LA MAGIE DE LA DÉCISION

22 Mai 2016 , Rédigé par André Boyer Publié dans #PHILOSOPHIE

LA MAGIE DE LA DÉCISION

L'EXPERT FACE AUX PARAMÈTRES COMPLEXES DE LA DÉCISION

 

Le 18 mars dernier, je concluais par la formule issue du Léviathan de Hobbes : c’est l’autorité, et non pas la vérité, qui fait la loi. 

 

Dans ses remarquables conférences de 1919 sur le Savant et le Politique,  auxquelles j’ai consacré une série de blogs fin 2011, Max Weber avance que la question des valeurs échappe par essence au domaine  de l’objectivité ou de la vérité.

En matière de valeurs, les débats ouvrent nécessairement, faute de pouvoir être tranchés par un savoir, sur une lutte indépassable entre les systèmes évaluatifs des valeurs en question, si bien que, selon cette approche wébérienne, aucune rationalisation de la décision concernant les fins ultimes ne peut être envisagée.

C’est une conviction qui se fonde sur les écrits de Nietzsche et qui a été reprise par Carl Schmitt. Selon ce dernier, l’homme politique, l’homme de pouvoir par excellence, demeure toujours celui qui décide en situation exceptionnelle. C’est dans une telle situation qu’il possède le monopole de la décision ultime, parce que, face à une décision à prendre urgente et importante, il ne se retrouve plus que face à lui-même.

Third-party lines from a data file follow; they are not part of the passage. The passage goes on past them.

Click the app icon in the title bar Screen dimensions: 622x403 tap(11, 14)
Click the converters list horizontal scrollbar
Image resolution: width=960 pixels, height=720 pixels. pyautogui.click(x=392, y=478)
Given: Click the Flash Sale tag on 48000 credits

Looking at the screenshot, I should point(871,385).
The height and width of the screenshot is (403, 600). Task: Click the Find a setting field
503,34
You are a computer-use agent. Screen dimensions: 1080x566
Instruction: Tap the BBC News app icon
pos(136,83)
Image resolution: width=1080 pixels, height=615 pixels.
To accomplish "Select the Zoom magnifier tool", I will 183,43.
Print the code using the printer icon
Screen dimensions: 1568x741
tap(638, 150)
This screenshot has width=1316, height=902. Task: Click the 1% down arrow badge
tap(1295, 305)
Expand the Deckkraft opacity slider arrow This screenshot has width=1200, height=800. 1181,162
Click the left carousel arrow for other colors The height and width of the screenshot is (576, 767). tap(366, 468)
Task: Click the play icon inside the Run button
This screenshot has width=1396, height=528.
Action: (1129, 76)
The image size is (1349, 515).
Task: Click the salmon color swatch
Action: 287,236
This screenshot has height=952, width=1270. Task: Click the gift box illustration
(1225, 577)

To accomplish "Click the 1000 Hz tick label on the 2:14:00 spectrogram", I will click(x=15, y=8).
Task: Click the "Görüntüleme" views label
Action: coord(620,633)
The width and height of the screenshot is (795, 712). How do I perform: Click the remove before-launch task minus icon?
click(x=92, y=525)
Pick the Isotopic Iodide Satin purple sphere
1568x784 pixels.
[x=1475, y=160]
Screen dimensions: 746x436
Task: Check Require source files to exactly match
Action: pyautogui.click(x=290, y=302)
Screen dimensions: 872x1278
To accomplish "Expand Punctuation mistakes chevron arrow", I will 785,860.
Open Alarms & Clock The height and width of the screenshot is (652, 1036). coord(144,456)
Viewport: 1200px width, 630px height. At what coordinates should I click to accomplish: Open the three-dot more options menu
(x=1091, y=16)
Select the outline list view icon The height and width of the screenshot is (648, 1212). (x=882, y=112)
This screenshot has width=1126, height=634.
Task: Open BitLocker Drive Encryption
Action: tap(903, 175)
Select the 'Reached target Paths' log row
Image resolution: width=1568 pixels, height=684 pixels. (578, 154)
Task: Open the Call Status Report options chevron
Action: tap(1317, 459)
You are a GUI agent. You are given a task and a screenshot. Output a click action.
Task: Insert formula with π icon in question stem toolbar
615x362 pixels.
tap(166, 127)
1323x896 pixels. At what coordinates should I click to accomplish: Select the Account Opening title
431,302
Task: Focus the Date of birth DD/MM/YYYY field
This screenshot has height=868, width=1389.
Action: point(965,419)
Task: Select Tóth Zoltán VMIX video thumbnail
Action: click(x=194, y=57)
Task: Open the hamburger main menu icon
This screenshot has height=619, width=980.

Cette approche « décisionniste » nous conduit à mesurer les limites des efforts accomplis par le rationalisme pour déduire les choix à partir de principes et de normes fondés sur la raison. Car, si nous assignons à l’homme politique la charge du moment d’irrationalité sans lequel il ne saurait y avoir véritablement de décision, ce surcroît de pouvoir sans lequel gouverner serait tout simplement impossible ne procède que de l’autorité personnelle du leader.

Faut-il  en conclure à l’irrationalité foncière du décideur qui se fonde sur son autorité charismatique?

Il faudrait alors admettre que la politique est bien davantage un art qu’une science, et que, selon Aristote, gouverner requiert un don particulier qui consiste à juger correctement de ce qu’il faut faire et quand il faut le faire.

Les conséquences d’une telle approche sont redoutables.

La logique de la décision inclut sans aucun doute un moment de délibération avec soi-même, lorsqu’il s’agit de choix moral et il s’agit presque toujours de faire, au moins en partie, un choix moral pour pratiquement toutes les « décisions » que nous prenons.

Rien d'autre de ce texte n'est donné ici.